3.3 En l'espèce, la requérante a fondé la présente requête de mesures provisionnelles sur la mise en danger du bien de son fils, motif pris de la présence d'égratignures sur le genou, l'épaule et le visage. Elle a produit à cet effet trois photographies. Certes, il résulte de ces clichés que l'enfant présentait des griffures, dont l'une était située proche de son oeil. Toutefois, ces légères blessures doivent être replacées dans leur contexte, dès lors qu'il n'est pas contesté qu'elles aient été causées par le chiot dont le cité est devenu propriétaire durant l'été. S'il est regrettable que le comportement dudit chiot ait engendré des égratignures, dont l'ampleur doit être relativisée, et que le père n'ait pu préserver son enfant de ces égratignures, il ne s'agit toutefois pas de blessures graves ou ayant engendré d'importantes conséquences, ce que la requérante ne prétend au demeurant pas. Il n'est ainsi en l'état pas rendu vraisemblable, notamment par d'autres éléments probants, que l'intégrité physique de l'enfant soit concrètement mise en danger, lorsqu'il est sous la garde de son père.

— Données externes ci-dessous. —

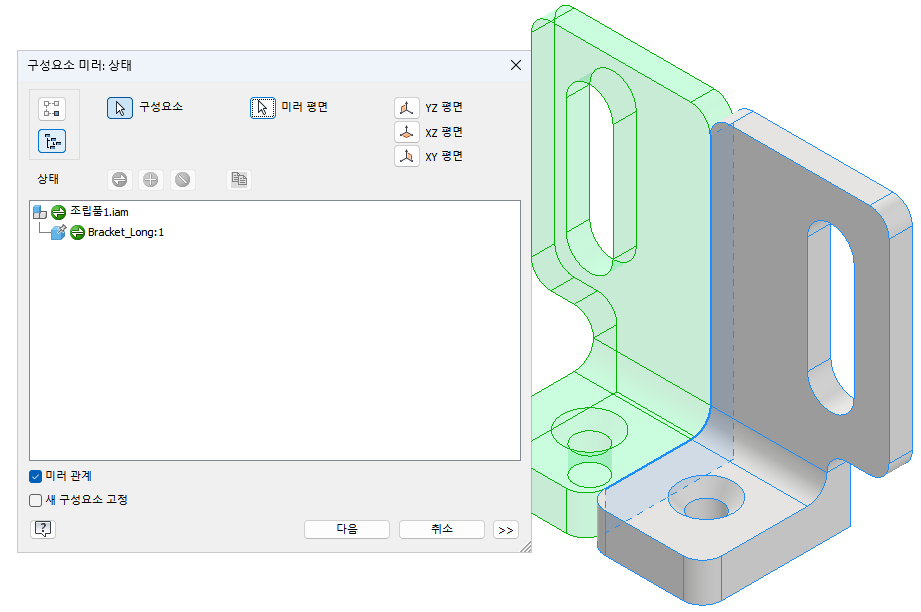921x612 pixels.
Task: Expand more options with the >> button
Action: pyautogui.click(x=506, y=530)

3.4 Compte tenu de ce qui précède, aucun élément nouveau durable et significatif ne justifie le prononcé de nouvelles mesures provisionnelles. Il ne se justifie pas non plus d'ordonner un complément de rapport au SEASP, les causes des griffures étant établies. La requérante ne fournit par ailleurs aucun autre fait justifiant un tel complément.
La requête sera donc rejetée.
- Les frais judiciaires du présent arrêt, fixés à 1'000 fr. (art. 31 RTFMC), seront mis à la charge de la requérante, qui succombe (art. 106 al. 1 CPC). Celle-ci étant au bénéfice de l'assistance juridique, les frais seront provisoirement laissés à la charge de l'Etat de Genève, qui pourra en réclamer le remboursement ultérieurement (art. 122 al. 1 let. b et 123 CPC).
La requérante s'acquittera également de dépens en faveur du cité, arrêtés à 500 fr., TVA et débours compris (art. 85 et 88 RTFMC; art. 23 al. 1, 25 et 26 LaCC).
- Le présent arrêt peut faire l'objet d'un recours en matière civile au Tribunal fédéral selon l'art. 72 al. 1. LTF, les motifs du recours étant cependant limités (art. 98 LTF).
PAR CES MOTIFS, La Chambre civile :
Statuant sur mesures provisionnelles :
A la forme :
Déclare recevable la requête en mesures provisionnelles formée le 10 août 2018 par A______ dans la cause C/23032/2016-20.
Au fond :
La rejette.
Déboute les parties de toutes autres conclusions.
Sur les frais :
Arrête les frais judiciaires de la demande à 1'000 fr. et les met à la charge de A______.
Dit que ces frais sont provisoirement supportés par l'Etat de Genève.
Condamne A______ à verser à B______ la somme de 500 fr. à titre de dépens.
Siégeant :
Madame Jocelyne DEVILLE-CHAVANNE, présidente; Madame Nathalie LANDRY-BARTHE et Monsieur Patrick CHENAUX, juges; Madame Jessica ATHMOUNI, greffière.
La présidente :
Jocelyne DEVILLE-CHAVANNE
La greffière :
Jessica ATHMOUNI
Indication des voies de recours :
Conformément aux art. 72 ss de la loi fédérale sur le Tribunal fédéral du 17 juin 2005 (LTF; RS 173.110), le présent arrêt peut être porté dans les trente jours qui suivent sa notification avec expédition complète (art. 100 al. 1 LTF) par-devant le Tribunal fédéral par la voie du recours en matière civile.
Le recours doit être adressé au Tribunal fédéral, 1000 Lausanne 14.
Valeur litigieuse des conclusions pécuniaires au sens de la LTF supérieure ou égale à 30'000 fr.